Congratulations to A/Prof Helen Abud (ASSCR Conference and Awards Chair)

Monash Biomedicine Discovery Institute (BDI) group leader, Associate Professor Helen Abud is lead investigator on a grant funded by Cancer Australia to test how ‘organoids’ grown in a laboratory environment can be used to predict patient responses to therapy. These findings aim to develop a pre-clinical test that could be used by oncologists to inform patient treatment.

Announced by The Hon. Greg Hunt MP, Associate Professor Abud and other research partners from the Australian Living Organoid Alliance received almost $600,000 in funding from the Priority- driven Collaborative Cancer Research Scheme (PdCCRS). Established in 2007 by Cancer Australia, the PdCCRS is an annual funding scheme created to support research that reduces the impact of cancer on the community and improves outcomes for people affected by cancer.

In collaboration with Associate Professor Paul McMurrick from Cabrini Hospital, Associate Professor Abud’s laboratory studies human bowel cancer organoids isolated directly from patients. This funding will allow this work to continue in a collaborative fashion with researchers and clinicians from different sites in Australia.

Colorectal cancer is common throughout Australia, with a high mortality rate. The Cancer Genome Atlas and other research projects have catalogued many of the genetic and epigenetic markers of colorectal carcinogenesis. Yet these incredible resources cannot experimentally validate therapeutic targets. There is the need for a living, preclinical ‘bridge’ to understand the evolution of cancer and to discover new susceptibilities. One such biological bridge is the development of organoid-based technology.

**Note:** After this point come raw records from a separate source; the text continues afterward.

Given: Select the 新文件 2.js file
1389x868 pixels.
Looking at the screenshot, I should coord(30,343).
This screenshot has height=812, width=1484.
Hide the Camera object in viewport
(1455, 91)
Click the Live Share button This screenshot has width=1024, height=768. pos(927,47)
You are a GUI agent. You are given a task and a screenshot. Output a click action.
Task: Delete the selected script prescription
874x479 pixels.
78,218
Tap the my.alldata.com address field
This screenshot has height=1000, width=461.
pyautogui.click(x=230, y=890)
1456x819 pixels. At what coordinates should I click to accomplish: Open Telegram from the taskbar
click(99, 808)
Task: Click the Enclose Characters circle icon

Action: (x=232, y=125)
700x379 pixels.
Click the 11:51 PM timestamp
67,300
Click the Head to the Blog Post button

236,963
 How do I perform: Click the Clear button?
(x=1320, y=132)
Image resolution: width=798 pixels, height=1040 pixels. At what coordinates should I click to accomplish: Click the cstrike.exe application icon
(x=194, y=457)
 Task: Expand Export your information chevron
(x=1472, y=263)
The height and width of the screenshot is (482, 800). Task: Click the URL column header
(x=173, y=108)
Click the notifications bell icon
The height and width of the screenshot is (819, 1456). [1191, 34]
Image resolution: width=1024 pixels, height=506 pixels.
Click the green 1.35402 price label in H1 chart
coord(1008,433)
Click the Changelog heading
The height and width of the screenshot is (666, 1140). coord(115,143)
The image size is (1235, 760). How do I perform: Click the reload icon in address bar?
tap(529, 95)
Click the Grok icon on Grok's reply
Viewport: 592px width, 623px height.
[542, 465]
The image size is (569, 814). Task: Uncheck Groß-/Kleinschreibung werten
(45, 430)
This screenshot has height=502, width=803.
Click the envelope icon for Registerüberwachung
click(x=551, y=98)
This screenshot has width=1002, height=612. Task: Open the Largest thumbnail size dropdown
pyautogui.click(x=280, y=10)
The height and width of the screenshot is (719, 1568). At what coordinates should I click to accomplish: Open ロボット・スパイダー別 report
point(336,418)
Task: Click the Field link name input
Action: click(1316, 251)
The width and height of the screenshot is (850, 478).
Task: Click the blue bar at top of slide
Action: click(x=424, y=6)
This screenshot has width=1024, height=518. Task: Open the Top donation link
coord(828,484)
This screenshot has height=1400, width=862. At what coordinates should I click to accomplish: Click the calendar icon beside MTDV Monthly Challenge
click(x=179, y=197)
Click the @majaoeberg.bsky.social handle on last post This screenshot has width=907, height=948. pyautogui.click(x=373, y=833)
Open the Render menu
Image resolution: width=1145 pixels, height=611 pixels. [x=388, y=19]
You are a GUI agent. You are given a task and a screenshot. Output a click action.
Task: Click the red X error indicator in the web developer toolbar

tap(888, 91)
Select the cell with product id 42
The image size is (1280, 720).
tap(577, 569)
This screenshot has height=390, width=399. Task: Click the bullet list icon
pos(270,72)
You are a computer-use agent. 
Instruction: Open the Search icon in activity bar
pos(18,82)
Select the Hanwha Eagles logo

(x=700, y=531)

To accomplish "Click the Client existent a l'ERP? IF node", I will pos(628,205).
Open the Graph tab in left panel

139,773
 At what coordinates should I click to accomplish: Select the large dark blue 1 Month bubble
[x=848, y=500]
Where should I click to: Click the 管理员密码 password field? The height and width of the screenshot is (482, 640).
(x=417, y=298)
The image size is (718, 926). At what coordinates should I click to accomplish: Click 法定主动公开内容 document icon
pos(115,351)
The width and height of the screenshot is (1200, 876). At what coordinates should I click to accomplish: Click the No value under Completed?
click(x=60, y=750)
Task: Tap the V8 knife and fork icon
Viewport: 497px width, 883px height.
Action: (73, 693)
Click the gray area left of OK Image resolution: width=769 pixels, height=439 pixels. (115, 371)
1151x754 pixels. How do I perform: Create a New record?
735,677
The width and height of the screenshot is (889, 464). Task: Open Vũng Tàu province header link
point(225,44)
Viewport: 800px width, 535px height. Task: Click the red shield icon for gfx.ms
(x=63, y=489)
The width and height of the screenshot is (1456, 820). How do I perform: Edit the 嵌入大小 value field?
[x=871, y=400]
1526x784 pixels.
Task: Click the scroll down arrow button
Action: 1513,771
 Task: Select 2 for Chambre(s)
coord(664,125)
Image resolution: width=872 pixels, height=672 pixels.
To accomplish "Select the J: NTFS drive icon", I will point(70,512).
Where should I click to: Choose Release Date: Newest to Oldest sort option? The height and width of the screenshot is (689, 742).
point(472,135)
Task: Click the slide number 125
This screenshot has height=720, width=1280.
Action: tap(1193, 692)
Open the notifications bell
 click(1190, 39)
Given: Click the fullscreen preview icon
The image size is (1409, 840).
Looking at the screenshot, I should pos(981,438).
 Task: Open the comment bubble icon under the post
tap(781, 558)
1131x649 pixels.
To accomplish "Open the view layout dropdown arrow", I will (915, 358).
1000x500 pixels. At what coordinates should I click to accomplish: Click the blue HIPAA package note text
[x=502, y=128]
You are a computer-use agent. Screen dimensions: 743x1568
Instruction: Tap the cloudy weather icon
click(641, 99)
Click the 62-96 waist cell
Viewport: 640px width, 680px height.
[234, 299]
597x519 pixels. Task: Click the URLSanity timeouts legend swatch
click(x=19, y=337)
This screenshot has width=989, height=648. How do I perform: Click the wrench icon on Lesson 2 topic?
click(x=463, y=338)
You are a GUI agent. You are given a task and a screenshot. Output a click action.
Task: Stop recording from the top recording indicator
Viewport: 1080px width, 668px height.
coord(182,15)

Following a diagnosis of bowel cancer, small amounts of both normal and cancerous tissue (both primary and metastatic) are taken from the colon of bowel cancer patients to establish organoids. Organoids are easily propagated while remaining biologically representative of the original tumour from which they are taken. They can be screened for drug sensitivities, and potentially used to guide patient therapy. While organoid technology holds great promise, currently the clinical relevance to guide patient care is unknown. To address this shortfall a series of innovative experiments will be conducted to establish if, and how, organoids could be applied in the clinical management of patients with bowel cancer.

“As organoids maintain properties seen in the patient tumour from which they are derived, they can be used to test individual sensitivities to drugs,” Associate Professor Abud said.

“This personalised medicine approach aims to determine the most effective treatments so that each patient receives the greatest possible benefit while avoiding ineffective drugs with significant side effects.”

The research team has grown organoid cultures from all the different stages of colorectal cancer including metastatic tumours or secondary tumours where bowel cancer has spread to a different part of the body.

“This enormous resource will help determine drug sensitivities in all the different types of bowel cancer,” Associate Professor Abud said.

“This funding from Cancer Australia will allow us to continue to pursue this exciting and innovative research with our collaborative partners. The results could significantly alter the way patients with bowel cancer receive treatment.”

The assessment process for the 2017 PdCCRS grants was done in collaboration with the National Health and Medical Research Centre. Cancer Australia’s PdCCRS has provided $124 million for cancer research since its inception in 2007.